Reasons why you may want to consider using SES

  1. Ever receive an email from Amazon.com? Yeah, so has everybody else. They know a thing or two about sending out mass emails.
  2. Their pricing is ridiculously competitive. Other mass email services start out around $15 per thousand emails. Amazon charges $0.10 per thousand. Of course, other services offer more in the way of campaign management, point-and-click setup, and analytics, but if you’re just sending emails, it’s hard to beat the price.
  3. It’s relatively easy to use. Emails are sent through simple RESTful API calls.

 

Getting set up

So assuming you’re already an AWS member, first off you have to sign up for SES. That will get you set up with a developer account relatively quickly, and you can test sending emails to a few email addresses with the ses-send-email.pl script that comes with the AWS SES Developer Tools. If you want to actually start sending out mass emails, you have to then request production access from Amazon.

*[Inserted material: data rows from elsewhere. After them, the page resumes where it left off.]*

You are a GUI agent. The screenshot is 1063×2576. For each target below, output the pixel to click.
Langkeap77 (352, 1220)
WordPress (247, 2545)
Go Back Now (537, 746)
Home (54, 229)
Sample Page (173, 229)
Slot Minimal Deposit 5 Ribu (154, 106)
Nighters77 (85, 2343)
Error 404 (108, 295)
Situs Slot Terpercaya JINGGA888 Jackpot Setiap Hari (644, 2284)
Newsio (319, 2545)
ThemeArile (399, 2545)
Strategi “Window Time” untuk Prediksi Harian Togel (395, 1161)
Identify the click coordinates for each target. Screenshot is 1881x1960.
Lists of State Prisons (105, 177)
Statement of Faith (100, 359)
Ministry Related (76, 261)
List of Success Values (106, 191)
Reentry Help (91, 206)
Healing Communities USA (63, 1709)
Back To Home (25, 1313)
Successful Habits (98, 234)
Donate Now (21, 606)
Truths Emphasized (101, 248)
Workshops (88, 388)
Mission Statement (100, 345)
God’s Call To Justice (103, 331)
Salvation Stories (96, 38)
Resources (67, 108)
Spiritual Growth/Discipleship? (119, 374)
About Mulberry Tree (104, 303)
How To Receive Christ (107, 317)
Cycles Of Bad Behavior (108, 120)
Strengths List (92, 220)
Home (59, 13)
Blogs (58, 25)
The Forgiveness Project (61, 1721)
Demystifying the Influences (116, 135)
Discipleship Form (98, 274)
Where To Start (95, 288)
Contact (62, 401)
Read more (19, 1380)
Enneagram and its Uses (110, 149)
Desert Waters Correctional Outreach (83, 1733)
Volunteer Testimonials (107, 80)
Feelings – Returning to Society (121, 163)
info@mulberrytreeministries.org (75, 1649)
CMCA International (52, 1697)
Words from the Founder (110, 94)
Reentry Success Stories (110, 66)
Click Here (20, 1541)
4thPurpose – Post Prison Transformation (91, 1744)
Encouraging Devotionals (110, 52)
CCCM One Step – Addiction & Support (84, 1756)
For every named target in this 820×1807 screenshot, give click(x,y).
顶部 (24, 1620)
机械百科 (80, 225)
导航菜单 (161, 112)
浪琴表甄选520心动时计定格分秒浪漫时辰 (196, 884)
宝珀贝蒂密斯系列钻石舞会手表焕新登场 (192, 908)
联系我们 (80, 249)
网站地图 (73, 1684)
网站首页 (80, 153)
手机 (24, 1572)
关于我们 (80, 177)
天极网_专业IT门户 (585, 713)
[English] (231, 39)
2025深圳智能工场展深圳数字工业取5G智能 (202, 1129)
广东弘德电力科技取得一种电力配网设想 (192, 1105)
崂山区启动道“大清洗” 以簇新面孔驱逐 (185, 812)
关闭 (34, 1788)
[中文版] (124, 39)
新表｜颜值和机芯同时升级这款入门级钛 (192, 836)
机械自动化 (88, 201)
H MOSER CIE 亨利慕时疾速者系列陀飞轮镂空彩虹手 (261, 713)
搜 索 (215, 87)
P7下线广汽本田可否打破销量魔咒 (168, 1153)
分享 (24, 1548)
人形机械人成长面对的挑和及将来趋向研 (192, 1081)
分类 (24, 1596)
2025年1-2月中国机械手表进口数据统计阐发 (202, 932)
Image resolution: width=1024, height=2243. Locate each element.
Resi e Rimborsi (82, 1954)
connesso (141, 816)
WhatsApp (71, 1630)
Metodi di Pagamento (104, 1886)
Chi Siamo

Sending emails from Force.com

First off, get the Apex code here.

Then, take a look through the files:

AWS.cls

This is a top-level abstract class that has a few methods in it that you’ll need for any AWS functions. This includes the code to generate a signature from the current Date/Time and your AWS Secret Key:

public string signature(String awsNow, String secret) {

     system.assert( secret != null ,‘ missing S3.secret key’);

     Blob bsig = Crypto.generateMac(‘HmacSHA256’, Blob.valueOf(awsNow), Blob.valueOf(secret));          

     return EncodingUtil.base64Encode(bsig); 

And the code to generate the authorization header using that signature:

 

public string headerForAmazonAuthorization(String accessKey, String signature)

{

return ‘AWS3-HTTPS AWSAccessKeyId=’+accessKey+’, Algorithm=HmacSHA256, Signature=’+signature;

}

SES.cls

Being an abstract class, AWS.cls is then subclassed by SES.cls. This includes the method to actually send an email by setting the HTTP headers and body, and sending the request to the SES endpoint. To use this, you just need to send in a List of recipient addresses, your from: address, a subject, and a body for the email. The response from AWS is then written to the debug log, so you can see any error messages sent back by Amazon.

SESEmail.cls

The SESEmail class defines a single SES Email message with multiple recipients, a sender, a subject, and a body, and it takes care of URL Encoding all of that and setting up the Body of the request to Amazon.

AWSKeys.cls 

So this one I didn’t actually write. I got it from the Force.com AWS Toolkit. Mostly it just reads your AWS Access Key and Secret Key from a custom object. The authentication code in that toolkit is a bit out of date for the current version of the AWS API, and I did modify this class to be a singleton so a DML statement doesn’t get kicked off every time you query for your AWS Keys. If you’re using this, you’ll probably also want to make the AWSKey__c SObject private so your entire org doesn’t have access to your AWS keys, but I’ll leave that as an exercise for the reader.

SESController.cls

Last, and I’ll be honest, least, is a dummy VF Page and controller that connects the dots and sends off emails using SES. The page is a pretty simple page that calls the controller:

<apex:page controller=”SESController” action=”{!constructor}” >

And sends an email to a List of recipients:

 

AWSKeys awsKey = AWSKeys.getInstance(AWSCredentialName);

SES sesEmail = new SES(awsKey.key,awsKey.secret);

 

List<String> recipients = new List<String>();

recipients.add(‘nobody@modelmetrics.com’); 

String sender = ‘nobody@modelmetrics.com’;

String subject = ‘Test message’;

String body = ‘This is the body of the message’;

 

sesEmail.sendEmail(recipients,sender,subject,body);

 

That’s it. Relatively easy. Adding test classes is left as an exercise for the reader ;-).